Kirchhof-Gegner Herrenberg ist auf sechs Positionen hochkarätig neu besetzt

Das wird eine schwierige Aufgabe für den immer noch abstiegsgefährdeten Handball-Zweitligisten SG 09 Kirchhof: Gegner Herrenberg hat sich mittlerweile gefangen und strotzt vor Selbstvertrauen.

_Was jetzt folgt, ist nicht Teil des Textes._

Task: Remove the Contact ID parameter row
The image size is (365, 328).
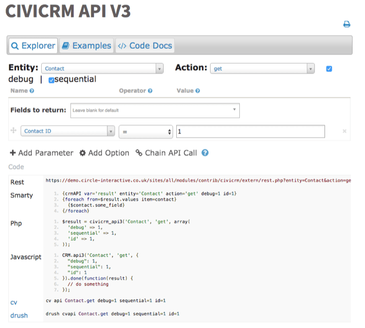Action: 344,131
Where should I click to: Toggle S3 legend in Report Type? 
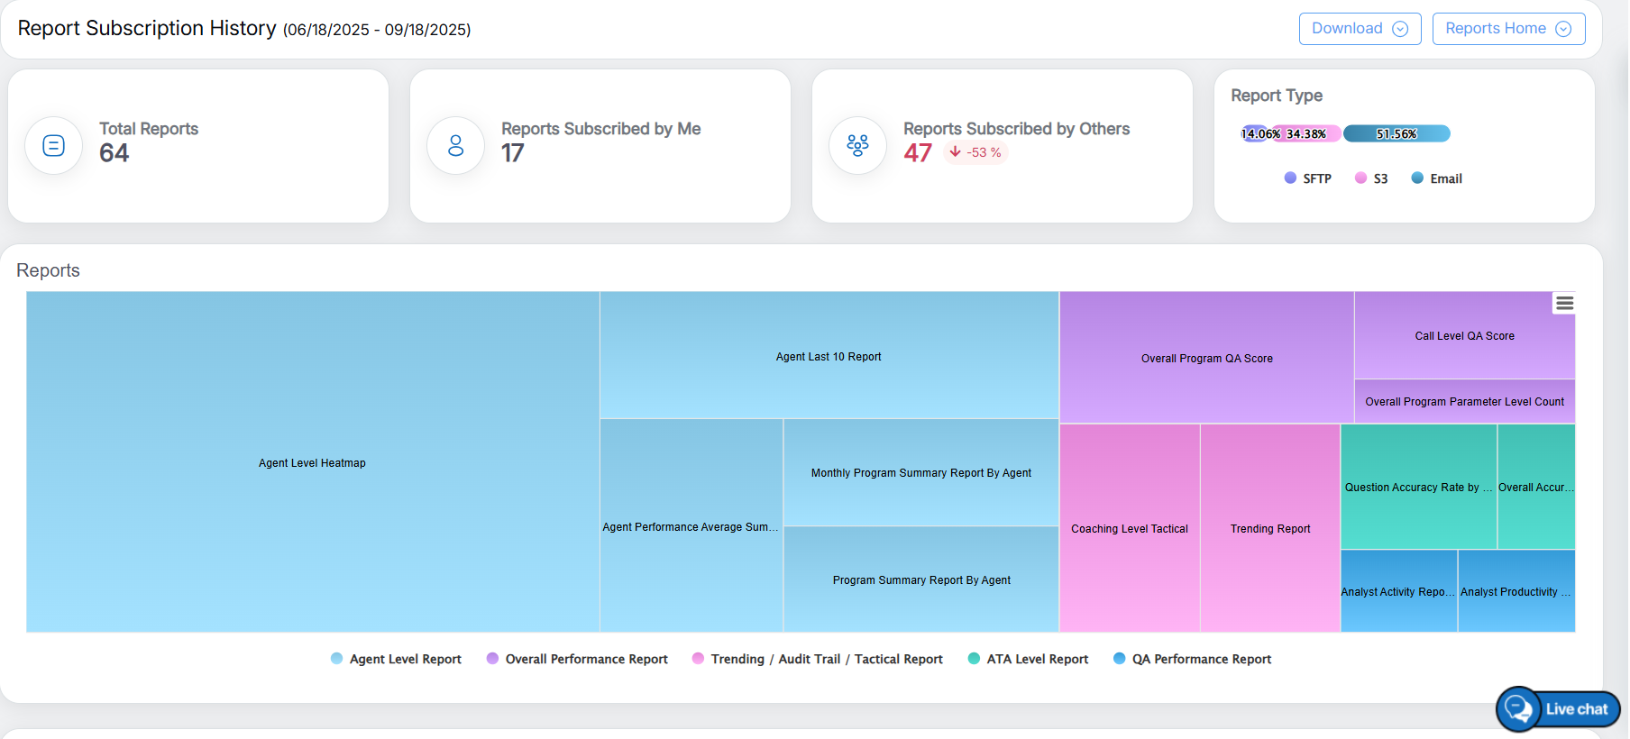click(x=1371, y=178)
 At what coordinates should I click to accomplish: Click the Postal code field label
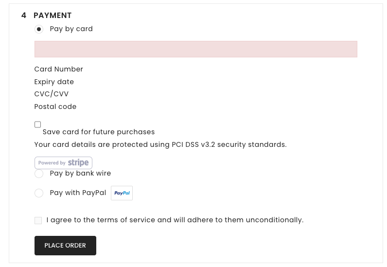(55, 107)
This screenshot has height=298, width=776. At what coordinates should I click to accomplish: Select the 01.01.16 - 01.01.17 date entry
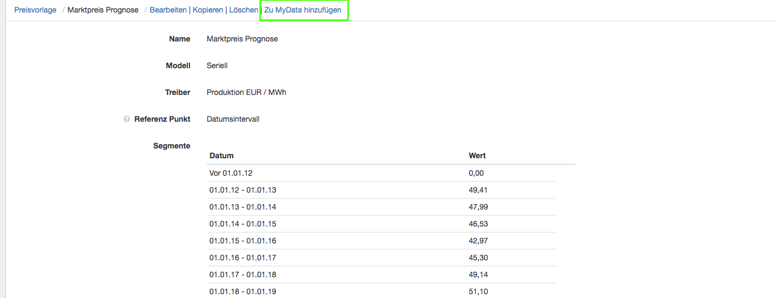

Auf (fast) jeder Position eine neue Spielerin: Diesen personellen Schnitt hat die SG H2KU Herrenberg hinter sich. Viel Integrationsarbeit also für Trainer Leibssle, die mittlerweile beim baden-württembergischen Handball-Zweitligisten Früchte trägt. Der tritt mit dem Rückenwind eines 35:29-Erfolgs gegen Tabellenführer Halle-Neustadt bei der SG 09 Kirchhof (heute 18 Uhr Stadtsporthalle Melsungen.) an.

Der Trainer

Mike Leibssle ist im zweiten Jahr bei den „Kuties“ und hat schon für das dritte verlängert. In der „Wackelsaison“ 2018/2019 führte der 39-Jährige den Rumpfkader der SG auf den siebten Platz. In der laufenden Spielzeit kann er personell aus dem Vollen schöpfen.

Der Kader

Fünf Spielerinnen gingen und sechs kamen. Und die waren so gut, dass bis auf den linken Rückraum, wo die ehemalige U 18-Nationalspielerin Lea Neubrander gesetzt ist, alle Positionen (u.a. mit drei Bundesliga-Spielerinnen des insolventen TV Nellingen) neu besetzt wurden.

Das Saisonziel

Eher zurückhaltend. Laut dem SG-Coach stehe in dieser Saison die Integration der Neuzugänge im Vordergrund. Mit diesen gelte es, sich im „gesicherten Mittelfeld“ zu etablieren.

Die Aufstellung

Im Tor ist die Ex-Nellingerin Laura Waldenmaier die Nummer eins. Das neue Flügelduo bilden Anika Bissel (HC Erlangen) und Saskia Hiller (TSV Wolfschlugen). Allerdings weichen die Halblinke Lea Neubrander und die Halbrechte Szimonetta Toepelt-Gera (von Nellingen) auch schon mal nach außen aus. Zum bärenstarken Herrenberger Rückraum gehören weiterhin Kerstin Foth (l.) und Marie-Christine Beddies (r.) sowie auf der Mitte Carolin Tuc und Sarka Marcikova (von Nellingen). Am Kreis teilen sich Stefanie Schöneberg (von Nellingen) und Aylin Bok die Spielanteile.

Die Form

Ansteigend. Aus den letzten vier Spielen holte Herrenberg 4:4-Punkte, davor gab‘s in sechs Spielen nur einen Zähler , dem bisher einzigen Durchhänger der Mannschaft. „Die Form ist wieder da“, freut sich der B-Lizenz-Inhaber.